• _THE PROBLEM_:
As the answer, give a copy of each line below that includes the word "beside".

• _RECORDS TO PROCESS_:
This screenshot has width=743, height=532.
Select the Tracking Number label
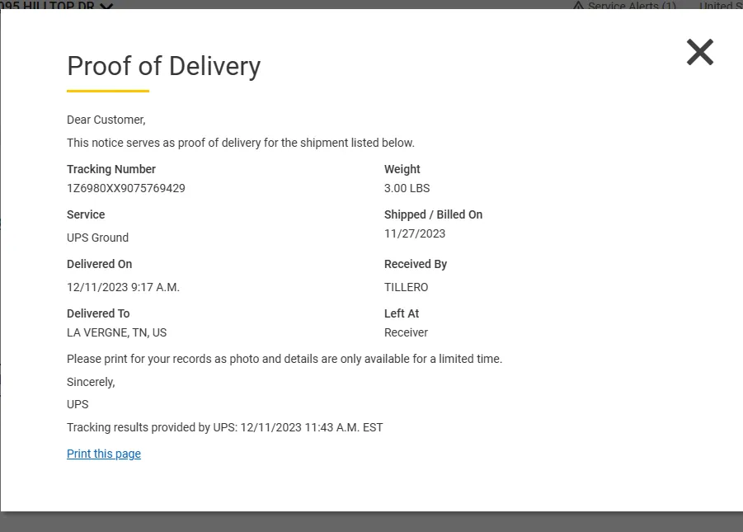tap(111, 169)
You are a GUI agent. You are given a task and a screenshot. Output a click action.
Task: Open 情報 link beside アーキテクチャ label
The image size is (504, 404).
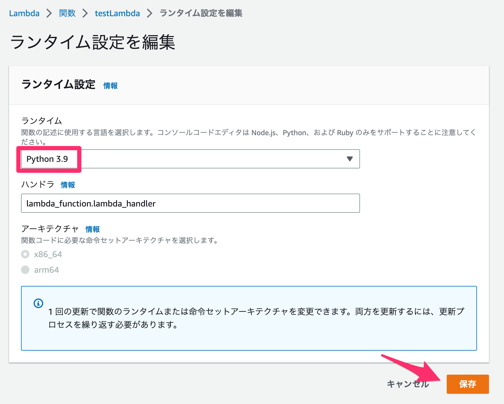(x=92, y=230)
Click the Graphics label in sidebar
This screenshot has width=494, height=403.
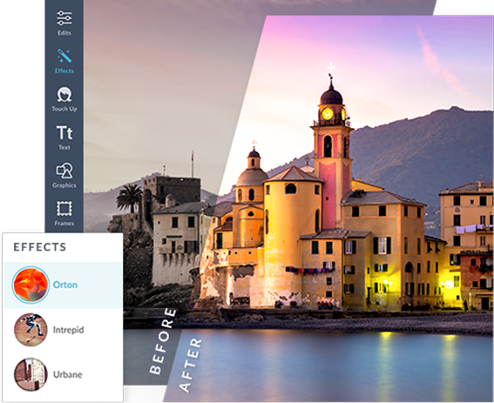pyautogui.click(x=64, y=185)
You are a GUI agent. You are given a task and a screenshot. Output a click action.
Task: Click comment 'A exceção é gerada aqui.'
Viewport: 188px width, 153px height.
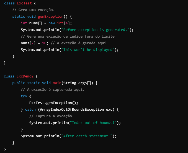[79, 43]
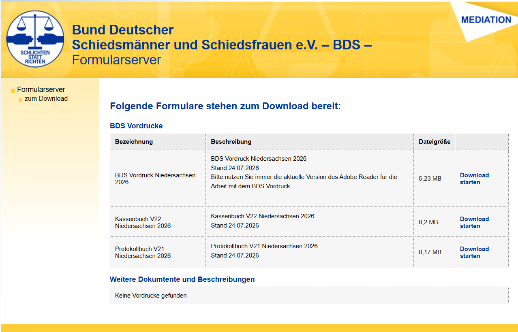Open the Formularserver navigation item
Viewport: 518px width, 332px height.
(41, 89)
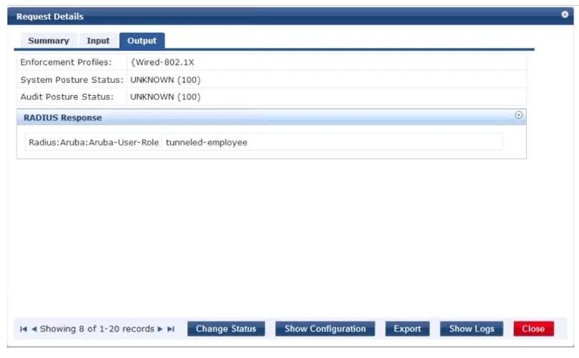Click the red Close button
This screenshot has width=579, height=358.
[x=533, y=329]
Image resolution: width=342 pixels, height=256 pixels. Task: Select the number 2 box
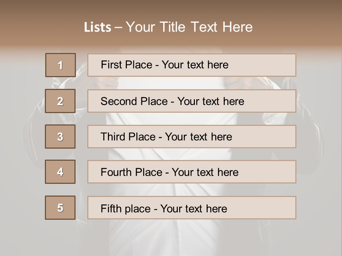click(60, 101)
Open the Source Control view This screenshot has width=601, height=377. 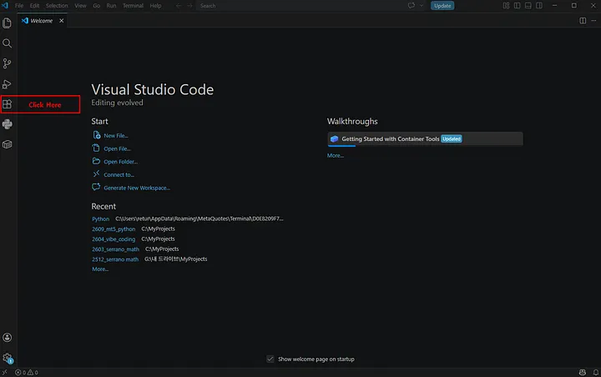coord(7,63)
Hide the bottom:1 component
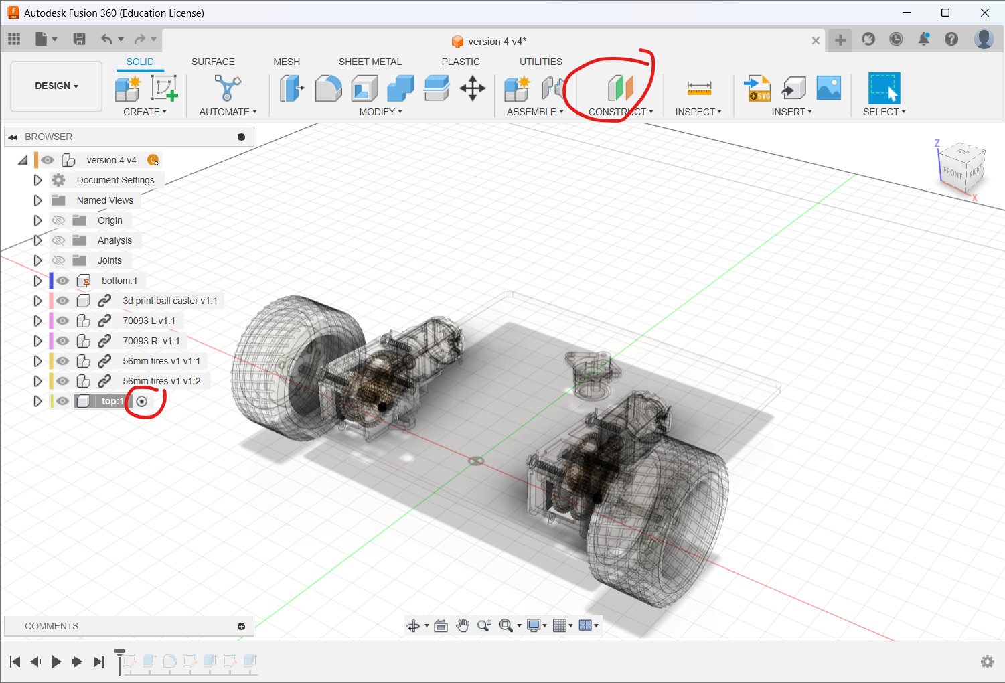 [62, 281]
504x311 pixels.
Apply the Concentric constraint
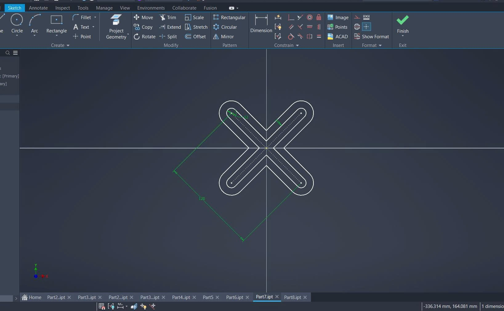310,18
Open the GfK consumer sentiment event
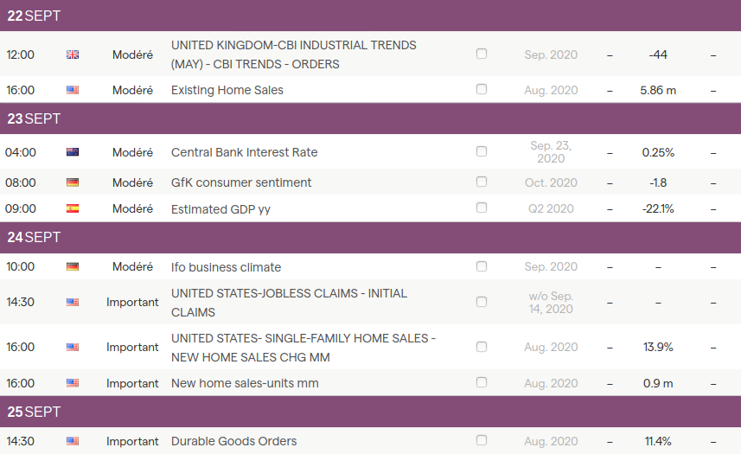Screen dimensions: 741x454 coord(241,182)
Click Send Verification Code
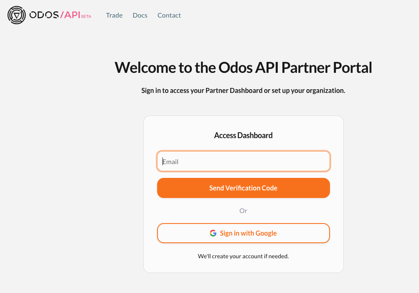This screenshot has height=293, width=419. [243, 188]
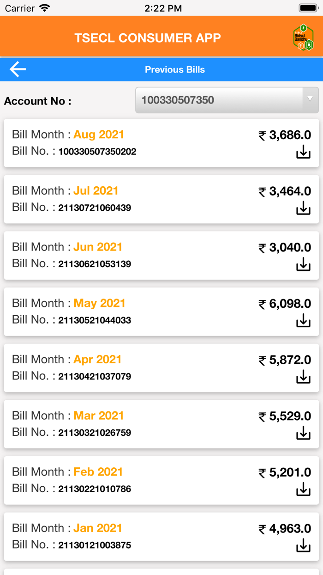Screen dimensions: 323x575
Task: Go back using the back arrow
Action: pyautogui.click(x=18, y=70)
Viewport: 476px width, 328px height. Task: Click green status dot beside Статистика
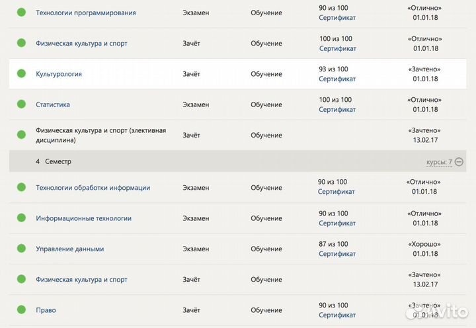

• _EXERCISE RESPONSE_:
Task: Open 情報 link beside アーキテクチャ label
Viewport: 476px width, 328px height. Task: Click green status dot beside Статистика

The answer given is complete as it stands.